By 2024 Chavismo was widely rejected by the population, including its own social base. Although none of the opposition candidates succeeded in capturing the sympathies of the masses, discontent eventually funneled to the candidate who had the most economic and porpagandist support, creating expectations of a change in government.

Throughout this period, workers were distanced from the class struggle and their real demands through the drugs of electoralism, legalism and parliamentarianism. This was also joined by sectors of the Stalinist and Trotskyist left, which always defended the electoral institution and promoted a plan of nationalist reforms that a so-called "workers’ government", capitalist like all others, was supposed to implement.

The electoral system has been automated and provides for multiple stages of verification, touted as sheltered from attempts at fraud. Both the parties supporting the government and those supporting opposition candidates agree on this.

With the highest oil and gas reserves, after a process of declining production, Venezuela ranks sixth among U.S. oil suppliers in 2024, and it is predictable that the struggle for government in Venezuela will be associated with strategies for control of this energy commodity, the subject of inter-imperialist clashes. Electoral and nonelectoral contentions between local political and business groups are part of the inter-imperialist clashes, which see Venezuela, its natural wealth and geographic location as factors to be used to their advantage.

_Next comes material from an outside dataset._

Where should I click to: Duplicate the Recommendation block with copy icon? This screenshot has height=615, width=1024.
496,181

Venezuela is not experiencing a confrontation between capitalism and socialism, as the media and social networks want to present it, but a confrontation between capitalists, in the face of which the working class must maintain its independence, with its own program and historical north.

With the sanctions imposed by the U.S. on Venezuela, a model of high profitability has been established for both multinational corporations and mafias associated with the local government, as Venezuelan oil is sold cheaply on the black market, opening up space for various businesses that funnel capital into corruption networks and increase the profits of international consortiums.

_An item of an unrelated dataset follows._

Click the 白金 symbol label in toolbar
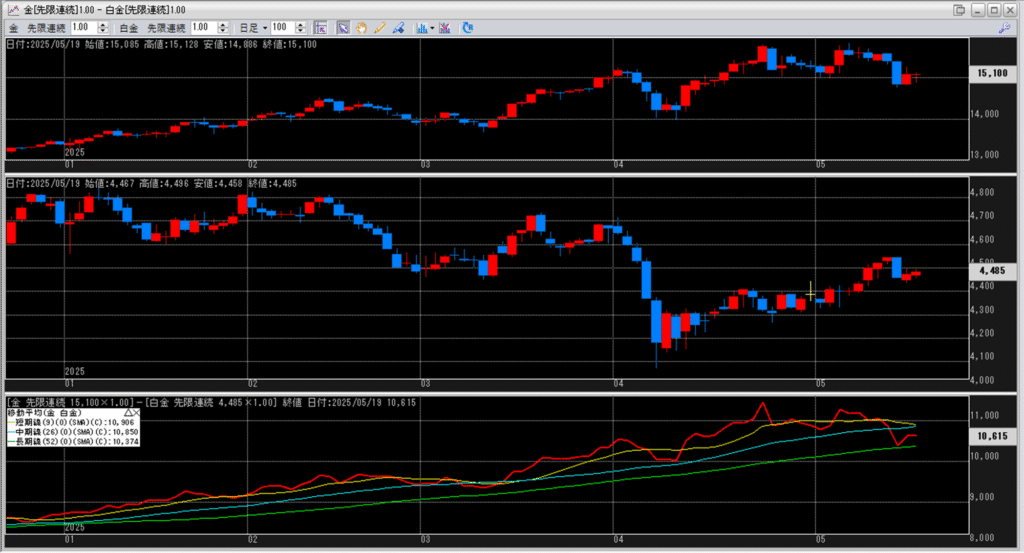 [130, 28]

This year’s elections with the different bourgeois factions in struggle

Elections for a new president were held on July 28. In the early hours of the 29th the CNE announced the prevailing and re-election as president of Nicolás Maduro, who will govern until 2031. But on the same day the CNE declared that it had not counted all the votes and had not submitted the minutes of every polling station. The main opposition candidate denounced fraud and did not acknowledge the results, sparking street protests, some spontaneous, some linked to underclass thuggery paid for by some parties.

Internationally, many governments have questioned the election result, which has become a terrain for inter-imperialist confrontation. On Aug. 2, the CNE published its second bulletin, with 96.87 percent of votes registered, confirming Maduro’s victory, but it did not present results by polling station and by endorsement of ballots.

Maduro, that is, the parties, mafias and multinational corporations that support him, will continue to administer the interests of the bourgeoisie and imperialist groups and will continue to press for the super-exploitation of the wage-earners.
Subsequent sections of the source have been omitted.